У матери Долорес уже были три старшие дочери, когда она зачала ее от иностранного моряка. Женщина решила отдать девочку на удочерение, когда той было десять дней от роду. Долорес было четыре года (возраст ее убитого ребенка), когда она узнала, что ее удочерили. Она почувствовала себя полностью опустошенной и преданной и видела в раскрытии этой тайны акт жестокости со стороны матери. Ее приемный отец уделял Долорес слишком много внимания, но она чувствовала, что мать возмущалась этим, потому и сказала, в качестве наказания, что она не была «их» ребенком. В детстве она также подвергалась сексуальному насилию и чувствовала, что мать никогда не любила ее и относилась к ней отстраненно и сурово, хотя и не применяла физического насилия.
У нее была история анорексии/булимии, краж в магазинах и самоповреждения, отображающая то, что можно считать типичным сочетанием женских проявлений перевозбуждения и переживания насилия, в основном направленного на себя. В подростковом возрасте она стала вести беспорядочный образ жизни, имела много краткосрочных сексуальных отношений с мужчинами. Привлекательная и жизнерадостная девушка, она, как правило предпочитала компанию мужчин, но сохраняла близость с одной пожилой женщиной. В возрасте 17 лет она отчаянно хотела встретиться со своей родной матерью и начала ее поиски, но узнала лишь, что та переехала в Центральную Европу со своим третьим мужем. Она предприняла попытку встретиться с ней и описывала чувство сильной связи с матерью и сестрами, отрицая при этом чувства зависти или отвержения.

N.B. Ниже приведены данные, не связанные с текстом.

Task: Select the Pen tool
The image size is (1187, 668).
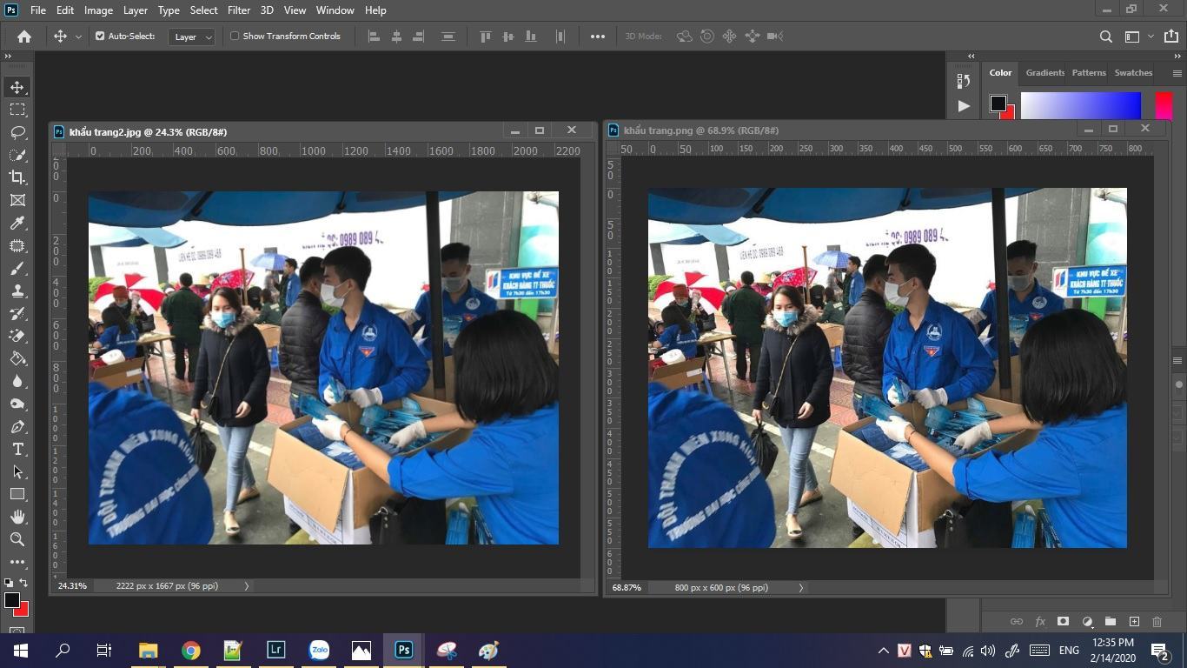Action: [x=17, y=426]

Вначале Долорес была явно психотичной, полагала, что больница была фабрикой для экспериментов и что у некоторых пациентов были особые связи с ЦРУ и другими секретными службами. Она приписывала особое значение самым простым утверждениям, находя в обычных фразах смысл, якобы указывающий на то, что она была в уникальных и привилегированных отношениях с собеседником. Ее причудливые заблуждения утихли в течение первых шести недель, и медсестры стали беспокоиться о том, что с возрастающим пониманием ужаса содеянного у нее возникнет сильная опасность суицида. Именно в этот момент Долорес передали мне для «поддерживающей психотерапии» и психодинамической оценки.

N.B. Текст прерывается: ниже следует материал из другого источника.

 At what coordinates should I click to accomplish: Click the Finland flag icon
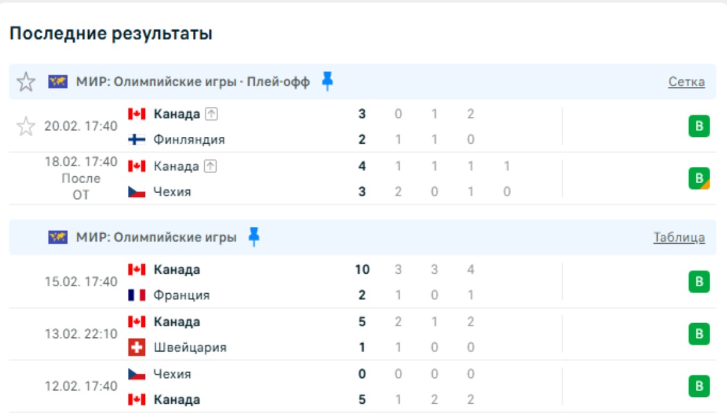pos(137,140)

Во время своего пребывания в больнице она сформировала пару близких отношений с жестокими пациентами-мужчинами и, несмотря на пристальное наблюдение за этими отношениями со стороны медицинского и сестринского персонала, она забеременела. Для нее это было желанным событием, о чем она часто рассказывала мне на сессиях, описывая желание возместить потерю, забыть, что она сделала, и, как она выражалась, начать «вести нормальную жизнь». Сначала, в свете реального положения вещей, она сопротивлялась этому импульсу и знала, что ей вряд ли удастся получить право воспитывать другого ребенка из-за риска, что она снова попытается его убить. После долгих обсуждений с мультидисциплинарной командой и осознания того, что беременность потребует от нее отмены психотропных препаратов только для того, чтобы после рождения передать ребенка на усыновление, и что это продлит время, которое она, вероятно, проведет в больнице, Долорес решила прервать беременность. Это прерывание на сроке в 12 недель повторило убийство ее дочери и отправило ее в состояние глубокой депрессии, заставив отказаться от фантазий о том, чтобы в мире появилась еще одна «идеальная» девочка-замена. Ее надежда на возмещение ущерба была фактически разрушена, поскольку она снова оказалась в положении убийцы; кроме того, ей было отказано в физическом возмещении ее невыносимой потери.